I've been trying out my gmail account. It's a cool system, allows for some interesting faceted classification. It's interface for filters is immature, but given the quality of everything else, i expect it'll improve.
What worries me is the space limit. I know, 1 gig sounds like a lot, but i've been storing my email offline, and apparently i get a lot of email. In the three day's i've averaged 4.33 megs of incoming email per day. That means that my gmail account will be full in 230 days, or the beginning of April. One of the reasons i have such a high level of email is spam. Gmail appears to count my spam folder as part of my quota.
The spam filter is pretty good, it seems to have a lot of false positives for emails in Italian, which may reflect how the italian's emotion intensive way of writing emails and communicating follows some of the same attention grabbing methods of spam. To a lesser degree i've also had false positives on the email from Uruguayans, which would make sense, they are mostly decedents of italian immigrants.

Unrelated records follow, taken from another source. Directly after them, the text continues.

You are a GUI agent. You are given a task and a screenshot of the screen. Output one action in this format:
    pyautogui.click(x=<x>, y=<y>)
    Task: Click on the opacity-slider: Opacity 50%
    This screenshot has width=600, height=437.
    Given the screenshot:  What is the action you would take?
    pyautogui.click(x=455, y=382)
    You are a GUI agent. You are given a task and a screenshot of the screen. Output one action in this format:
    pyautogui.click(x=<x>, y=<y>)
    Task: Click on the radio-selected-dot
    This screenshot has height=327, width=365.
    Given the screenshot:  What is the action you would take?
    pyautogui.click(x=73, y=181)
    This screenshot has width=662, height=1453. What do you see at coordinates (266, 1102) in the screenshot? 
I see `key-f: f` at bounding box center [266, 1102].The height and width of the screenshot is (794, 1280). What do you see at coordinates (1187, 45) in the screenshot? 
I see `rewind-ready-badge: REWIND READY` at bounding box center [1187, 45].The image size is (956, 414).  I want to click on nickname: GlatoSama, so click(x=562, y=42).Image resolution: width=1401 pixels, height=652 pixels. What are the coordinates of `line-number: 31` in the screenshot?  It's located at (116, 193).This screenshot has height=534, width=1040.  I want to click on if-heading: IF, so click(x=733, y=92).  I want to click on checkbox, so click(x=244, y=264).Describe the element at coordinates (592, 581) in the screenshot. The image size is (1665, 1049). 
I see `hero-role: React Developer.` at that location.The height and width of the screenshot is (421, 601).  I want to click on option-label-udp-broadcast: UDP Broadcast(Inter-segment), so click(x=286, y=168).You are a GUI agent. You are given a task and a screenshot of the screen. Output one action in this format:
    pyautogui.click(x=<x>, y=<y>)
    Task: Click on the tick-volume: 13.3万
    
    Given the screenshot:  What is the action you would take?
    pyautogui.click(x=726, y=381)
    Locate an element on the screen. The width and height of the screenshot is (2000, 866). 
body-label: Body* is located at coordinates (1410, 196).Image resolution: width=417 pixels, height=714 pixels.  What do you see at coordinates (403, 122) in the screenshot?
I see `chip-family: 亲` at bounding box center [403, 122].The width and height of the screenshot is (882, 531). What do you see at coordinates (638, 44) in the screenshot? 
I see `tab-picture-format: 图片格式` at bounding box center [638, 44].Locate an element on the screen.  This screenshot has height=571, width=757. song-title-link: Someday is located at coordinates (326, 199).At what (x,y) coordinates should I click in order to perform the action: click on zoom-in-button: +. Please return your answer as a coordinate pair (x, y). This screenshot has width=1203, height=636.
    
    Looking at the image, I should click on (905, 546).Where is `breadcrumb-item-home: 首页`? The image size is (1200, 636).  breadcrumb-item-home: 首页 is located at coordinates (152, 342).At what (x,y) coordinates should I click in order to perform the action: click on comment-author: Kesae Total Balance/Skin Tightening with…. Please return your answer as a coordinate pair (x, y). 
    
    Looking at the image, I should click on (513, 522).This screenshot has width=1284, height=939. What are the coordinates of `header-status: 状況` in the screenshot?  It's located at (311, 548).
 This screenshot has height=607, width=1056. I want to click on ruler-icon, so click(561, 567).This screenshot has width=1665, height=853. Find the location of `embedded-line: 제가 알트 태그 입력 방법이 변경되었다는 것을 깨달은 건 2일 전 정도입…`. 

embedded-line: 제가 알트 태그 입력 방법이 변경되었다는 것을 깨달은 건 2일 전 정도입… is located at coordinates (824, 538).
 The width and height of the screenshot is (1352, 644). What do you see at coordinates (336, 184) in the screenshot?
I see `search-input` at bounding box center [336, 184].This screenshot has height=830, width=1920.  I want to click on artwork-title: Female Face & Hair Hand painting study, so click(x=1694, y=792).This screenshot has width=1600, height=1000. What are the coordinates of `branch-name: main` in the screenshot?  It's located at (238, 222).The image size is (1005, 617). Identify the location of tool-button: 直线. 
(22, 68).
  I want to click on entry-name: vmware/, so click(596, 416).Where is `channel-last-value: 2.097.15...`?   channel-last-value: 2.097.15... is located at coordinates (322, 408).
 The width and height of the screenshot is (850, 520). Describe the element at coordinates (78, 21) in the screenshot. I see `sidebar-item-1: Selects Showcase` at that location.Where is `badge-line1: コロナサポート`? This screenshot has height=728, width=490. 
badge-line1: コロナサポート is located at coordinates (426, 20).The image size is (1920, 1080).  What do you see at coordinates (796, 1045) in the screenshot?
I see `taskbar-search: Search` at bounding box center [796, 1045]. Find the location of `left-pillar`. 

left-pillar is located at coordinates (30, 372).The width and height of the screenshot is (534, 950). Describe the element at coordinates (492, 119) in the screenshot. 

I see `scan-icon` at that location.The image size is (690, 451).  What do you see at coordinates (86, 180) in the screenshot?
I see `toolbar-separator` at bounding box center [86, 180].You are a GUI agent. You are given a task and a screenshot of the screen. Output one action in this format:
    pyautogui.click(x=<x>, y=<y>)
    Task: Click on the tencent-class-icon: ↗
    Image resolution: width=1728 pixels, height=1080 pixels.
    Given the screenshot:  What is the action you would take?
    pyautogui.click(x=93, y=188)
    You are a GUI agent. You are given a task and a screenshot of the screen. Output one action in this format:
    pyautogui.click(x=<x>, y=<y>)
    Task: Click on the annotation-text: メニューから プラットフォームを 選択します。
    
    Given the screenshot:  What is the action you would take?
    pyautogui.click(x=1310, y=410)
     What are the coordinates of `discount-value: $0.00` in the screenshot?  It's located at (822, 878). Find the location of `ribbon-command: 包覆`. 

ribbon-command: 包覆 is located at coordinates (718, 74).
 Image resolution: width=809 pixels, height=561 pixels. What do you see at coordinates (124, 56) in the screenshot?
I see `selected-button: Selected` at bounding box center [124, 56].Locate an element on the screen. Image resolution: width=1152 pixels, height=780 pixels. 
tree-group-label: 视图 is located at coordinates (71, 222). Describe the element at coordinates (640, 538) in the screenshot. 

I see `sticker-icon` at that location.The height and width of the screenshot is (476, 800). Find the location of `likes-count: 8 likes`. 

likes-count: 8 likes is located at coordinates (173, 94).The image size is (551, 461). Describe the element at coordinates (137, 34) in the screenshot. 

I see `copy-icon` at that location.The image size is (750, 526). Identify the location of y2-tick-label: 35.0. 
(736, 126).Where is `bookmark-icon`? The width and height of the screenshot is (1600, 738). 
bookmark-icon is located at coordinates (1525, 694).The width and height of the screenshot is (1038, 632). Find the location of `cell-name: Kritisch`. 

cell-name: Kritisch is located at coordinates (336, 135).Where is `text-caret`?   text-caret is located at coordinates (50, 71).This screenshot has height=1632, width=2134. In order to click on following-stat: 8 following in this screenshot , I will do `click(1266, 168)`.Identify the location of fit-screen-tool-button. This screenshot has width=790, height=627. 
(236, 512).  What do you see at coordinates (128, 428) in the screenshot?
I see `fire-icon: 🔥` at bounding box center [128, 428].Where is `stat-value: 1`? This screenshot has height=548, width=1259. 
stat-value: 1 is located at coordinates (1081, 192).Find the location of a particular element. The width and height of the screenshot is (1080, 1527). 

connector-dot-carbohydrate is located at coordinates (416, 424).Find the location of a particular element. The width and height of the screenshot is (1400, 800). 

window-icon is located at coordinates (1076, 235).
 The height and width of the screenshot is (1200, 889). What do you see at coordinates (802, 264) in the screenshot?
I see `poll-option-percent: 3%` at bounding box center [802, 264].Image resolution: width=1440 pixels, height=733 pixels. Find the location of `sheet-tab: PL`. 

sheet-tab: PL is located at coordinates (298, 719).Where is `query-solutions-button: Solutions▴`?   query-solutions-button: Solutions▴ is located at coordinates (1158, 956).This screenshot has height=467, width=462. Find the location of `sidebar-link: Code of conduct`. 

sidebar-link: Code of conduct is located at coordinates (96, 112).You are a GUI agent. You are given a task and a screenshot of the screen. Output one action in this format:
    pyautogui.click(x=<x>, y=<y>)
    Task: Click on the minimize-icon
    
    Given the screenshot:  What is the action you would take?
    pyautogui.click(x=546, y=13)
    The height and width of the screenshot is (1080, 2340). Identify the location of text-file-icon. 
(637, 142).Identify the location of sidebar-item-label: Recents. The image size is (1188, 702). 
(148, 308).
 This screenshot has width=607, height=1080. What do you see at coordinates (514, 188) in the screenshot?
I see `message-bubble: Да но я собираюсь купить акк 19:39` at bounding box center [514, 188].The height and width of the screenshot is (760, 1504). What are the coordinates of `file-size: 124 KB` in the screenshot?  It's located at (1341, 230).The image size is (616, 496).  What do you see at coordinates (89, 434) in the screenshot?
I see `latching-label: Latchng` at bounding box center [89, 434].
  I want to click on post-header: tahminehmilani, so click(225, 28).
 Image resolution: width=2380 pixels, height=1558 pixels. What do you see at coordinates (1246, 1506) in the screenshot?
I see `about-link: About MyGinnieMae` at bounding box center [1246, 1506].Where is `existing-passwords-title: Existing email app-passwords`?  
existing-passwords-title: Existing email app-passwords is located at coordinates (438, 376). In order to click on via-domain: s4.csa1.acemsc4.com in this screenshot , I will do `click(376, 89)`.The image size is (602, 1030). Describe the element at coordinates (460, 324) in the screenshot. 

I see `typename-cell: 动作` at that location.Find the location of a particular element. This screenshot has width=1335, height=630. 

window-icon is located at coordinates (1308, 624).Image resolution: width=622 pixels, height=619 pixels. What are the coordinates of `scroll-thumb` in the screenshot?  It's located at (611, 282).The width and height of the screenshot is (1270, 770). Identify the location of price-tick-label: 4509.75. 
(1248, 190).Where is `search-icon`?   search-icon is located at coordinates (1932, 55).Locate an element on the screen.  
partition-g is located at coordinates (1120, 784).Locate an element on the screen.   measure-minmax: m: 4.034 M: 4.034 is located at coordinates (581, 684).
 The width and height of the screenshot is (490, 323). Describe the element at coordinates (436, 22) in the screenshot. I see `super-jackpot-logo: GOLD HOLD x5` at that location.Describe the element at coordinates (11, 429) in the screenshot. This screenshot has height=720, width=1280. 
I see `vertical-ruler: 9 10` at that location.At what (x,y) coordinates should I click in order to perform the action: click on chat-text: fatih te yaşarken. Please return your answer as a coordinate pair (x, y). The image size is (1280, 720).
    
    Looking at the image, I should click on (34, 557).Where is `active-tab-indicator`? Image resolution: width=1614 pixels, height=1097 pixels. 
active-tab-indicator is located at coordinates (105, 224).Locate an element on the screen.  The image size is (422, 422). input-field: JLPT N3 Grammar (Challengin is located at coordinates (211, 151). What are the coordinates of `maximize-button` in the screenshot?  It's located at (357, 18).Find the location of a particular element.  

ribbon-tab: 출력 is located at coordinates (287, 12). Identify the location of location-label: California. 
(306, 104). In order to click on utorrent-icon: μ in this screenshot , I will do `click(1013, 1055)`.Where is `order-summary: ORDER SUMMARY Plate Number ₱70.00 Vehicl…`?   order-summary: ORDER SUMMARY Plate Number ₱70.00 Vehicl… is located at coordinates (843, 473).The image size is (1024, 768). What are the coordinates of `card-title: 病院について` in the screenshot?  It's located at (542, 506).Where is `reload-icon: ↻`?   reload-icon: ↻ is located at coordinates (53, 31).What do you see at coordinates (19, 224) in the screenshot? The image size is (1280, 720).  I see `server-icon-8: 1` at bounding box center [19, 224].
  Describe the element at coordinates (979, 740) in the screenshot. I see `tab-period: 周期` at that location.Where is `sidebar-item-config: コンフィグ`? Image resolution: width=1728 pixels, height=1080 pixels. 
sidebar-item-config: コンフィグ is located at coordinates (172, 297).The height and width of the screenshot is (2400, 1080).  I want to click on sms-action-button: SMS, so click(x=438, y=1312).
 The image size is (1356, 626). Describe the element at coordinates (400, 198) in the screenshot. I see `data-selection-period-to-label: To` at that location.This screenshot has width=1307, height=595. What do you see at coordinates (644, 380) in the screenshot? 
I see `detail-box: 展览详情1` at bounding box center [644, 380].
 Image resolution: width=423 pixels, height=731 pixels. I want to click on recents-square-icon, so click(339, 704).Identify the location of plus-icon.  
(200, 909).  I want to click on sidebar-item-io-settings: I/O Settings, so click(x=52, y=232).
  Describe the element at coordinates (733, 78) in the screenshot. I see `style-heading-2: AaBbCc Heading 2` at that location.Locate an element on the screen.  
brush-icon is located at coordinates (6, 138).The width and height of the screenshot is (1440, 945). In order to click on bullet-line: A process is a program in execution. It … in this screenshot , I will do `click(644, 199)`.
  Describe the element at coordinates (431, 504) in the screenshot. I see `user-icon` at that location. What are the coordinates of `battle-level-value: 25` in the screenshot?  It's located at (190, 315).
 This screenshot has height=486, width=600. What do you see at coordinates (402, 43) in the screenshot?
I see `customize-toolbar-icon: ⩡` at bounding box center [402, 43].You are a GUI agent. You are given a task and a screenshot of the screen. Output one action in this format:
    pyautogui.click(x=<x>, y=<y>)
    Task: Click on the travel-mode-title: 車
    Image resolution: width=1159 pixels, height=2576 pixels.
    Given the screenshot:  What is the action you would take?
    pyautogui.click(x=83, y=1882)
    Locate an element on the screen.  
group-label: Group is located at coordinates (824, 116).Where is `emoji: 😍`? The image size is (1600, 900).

It's interesting how cultural norms of interaction play in to spam filters. What would be abusive in one culture is normal in another, and the other way around, i know italians and rioplatenses (people from buenos aires and montevideo) who complain about 'cold people' who are anti social and don't exhibit their emotions in a way which can be read. If we train our emails for the norms of anglo culture, then we can unwittingly exclude culturally acceptable communication as spam when it happens in other cultures. Perhaps the filters should be parallel by language instead of combining them.